**SOAL UNTUK DISELESAIKAN**
(1) Tuliskan semua yang ada dalam teks tentang sate Srepeh mulai dari "Sebenarnya selain dengan" terus sampai "asin dan pedas.", sama persis tanpa satu kata pun diubah.
(2) Tentukan apakah tiap pernyataan ini sesuai dengan teks tentang sate Srepeh, lalu jawab ya atau tidak disertai kutipan persis kata-kata teks yang menjadi penentunya: (a) tahu bumbu kacang itu bisa dimakan dengan nasi; (b) daging ayamnya digoreng setelah dikukus; (c) bumbu kacangnya terasa manis.

**TEKS YANG DIBERIKAN**
----

Sebenarnya selain dengan lontong, menu tahu bumbu kacang dari Sate Srepeh tadi, bisa disantap juga dengan nasi. Jadi tergantung selera, mau nasi atau lontong. Atau kalau perutnya bisa muat banyak, bisa lah pakai dua-duanya. Ya nasi, ya lontong. Biasanya, sate Serepeh dijadikan sebagai lauk pendamping saat menyantap lontong/nasi tahu.
Satu tusuk sate Srepeh terdiri dari beberapa potongan daging ayam yang berbentuk pipih dan diiris tipis-tipis. Setelah diiris-iris, daging-daging itu dikukus bersama bumbu dan kemudian dibakar, layaknya seperti sate-sate lainnya. Yang berbeda adalah cara menyajikannya. Sate Srepeh disajikan dengan dituangi kuah bumbu kacang santan yang agak kental. Saya sempat mencomot satu tusuk. Pinggiran daging ayam yang dibakar, terasa sekali di lidah. Sedangkan bumbu kacangnya sendiri, terasa gurih, asin dan pedas.

----

**DATA YANG DISEDIAKAN**
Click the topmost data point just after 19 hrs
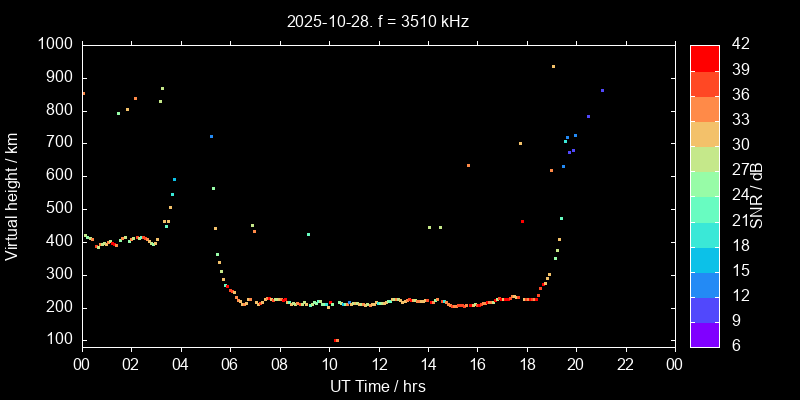The image size is (800, 400). pos(553,67)
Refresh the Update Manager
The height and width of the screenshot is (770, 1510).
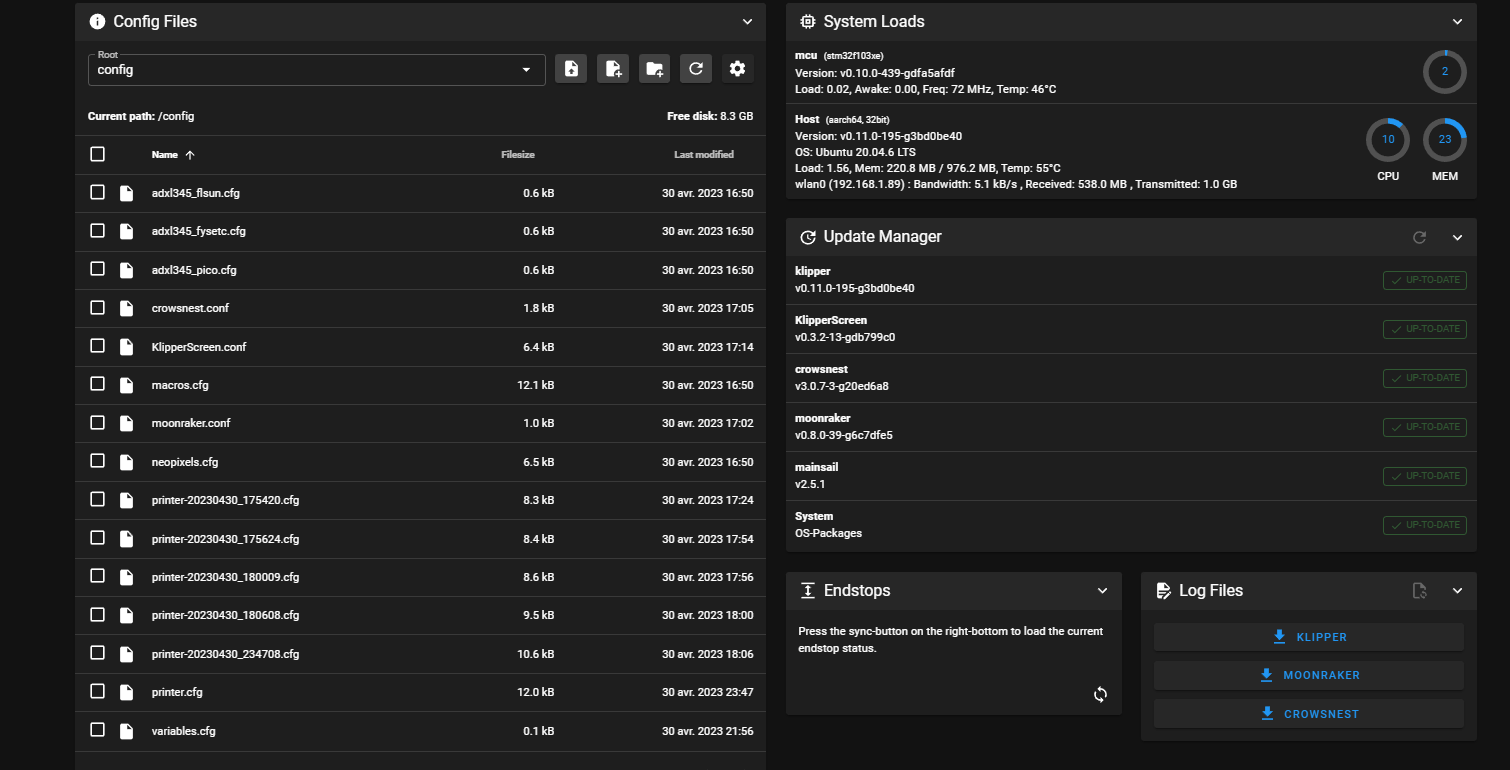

----

**JAWABAN TIAP SOAL**
(1)
Sebenarnya selain dengan lontong, menu tahu bumbu kacang dari Sate Srepeh tadi, bisa disantap juga dengan nasi. Jadi tergantung selera, mau nasi atau lontong. Atau kalau perutnya bisa muat banyak, bisa lah pakai dua-duanya. Ya nasi, ya lontong. Biasanya, sate Serepeh dijadikan sebagai lauk pendamping saat menyantap lontong/nasi tahu.
Satu tusuk sate Srepeh terdiri dari beberapa potongan daging ayam yang berbentuk pipih dan diiris tipis-tipis. Setelah diiris-iris, daging-daging itu dikukus bersama bumbu dan kemudian dibakar, layaknya seperti sate-sate lainnya. Yang berbeda adalah cara menyajikannya. Sate Srepeh disajikan dengan dituangi kuah bumbu kacang santan yang agak kental. Saya sempat mencomot satu tusuk. Pinggiran daging ayam yang dibakar, terasa sekali di lidah. Sedangkan bumbu kacangnya sendiri, terasa gurih, asin dan pedas.

(2)
(a) Ya: "bisa disantap juga dengan nasi".
(b) Tidak: "dikukus bersama bumbu dan kemudian dibakar".
(c) Tidak: "terasa gurih, asin dan pedas".